PROBLEM -
Give back the records below verbatim, please, but without a single image.

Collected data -
^^^^^^^^^^^^^^^^

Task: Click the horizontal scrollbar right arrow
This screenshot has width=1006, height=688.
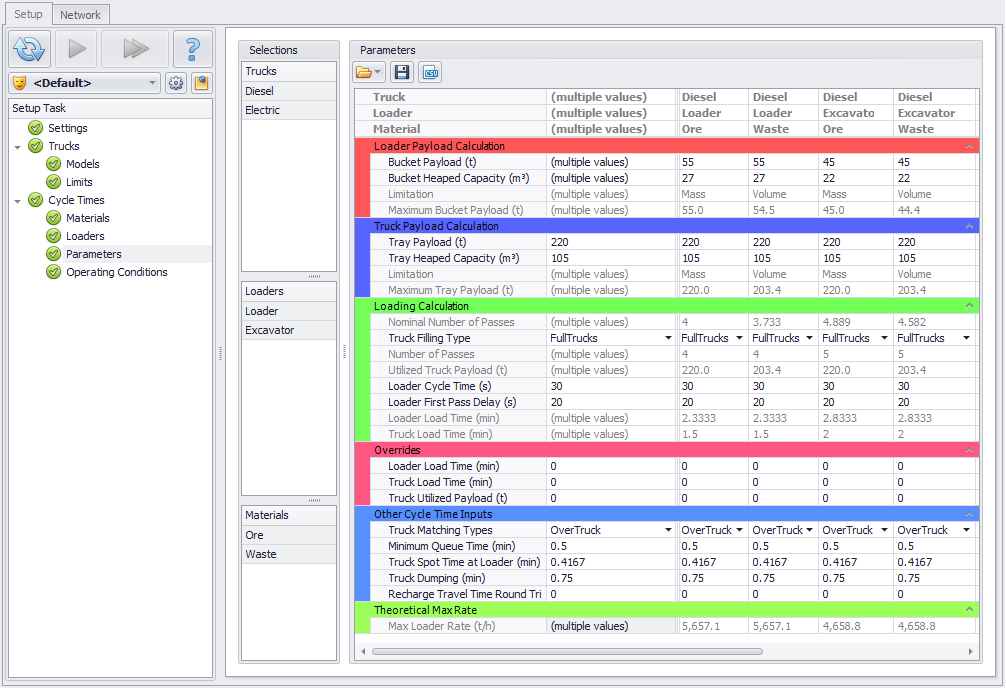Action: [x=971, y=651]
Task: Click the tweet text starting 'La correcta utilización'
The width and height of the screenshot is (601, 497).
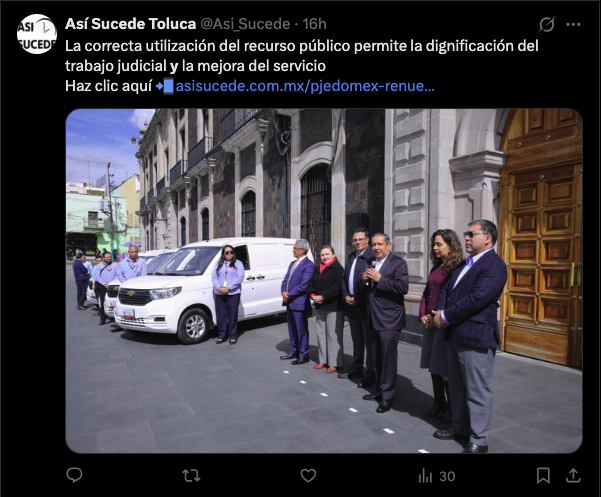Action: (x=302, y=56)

^^^^^^^^^^^^^^^^

EXERCISE RESULT -
Task: Click the horizontal scrollbar right arrow
This screenshot has width=1006, height=688.
Action: [x=971, y=651]
Task: Click the tweet text starting 'La correcta utilización'
The width and height of the screenshot is (601, 497).
Action: (x=302, y=56)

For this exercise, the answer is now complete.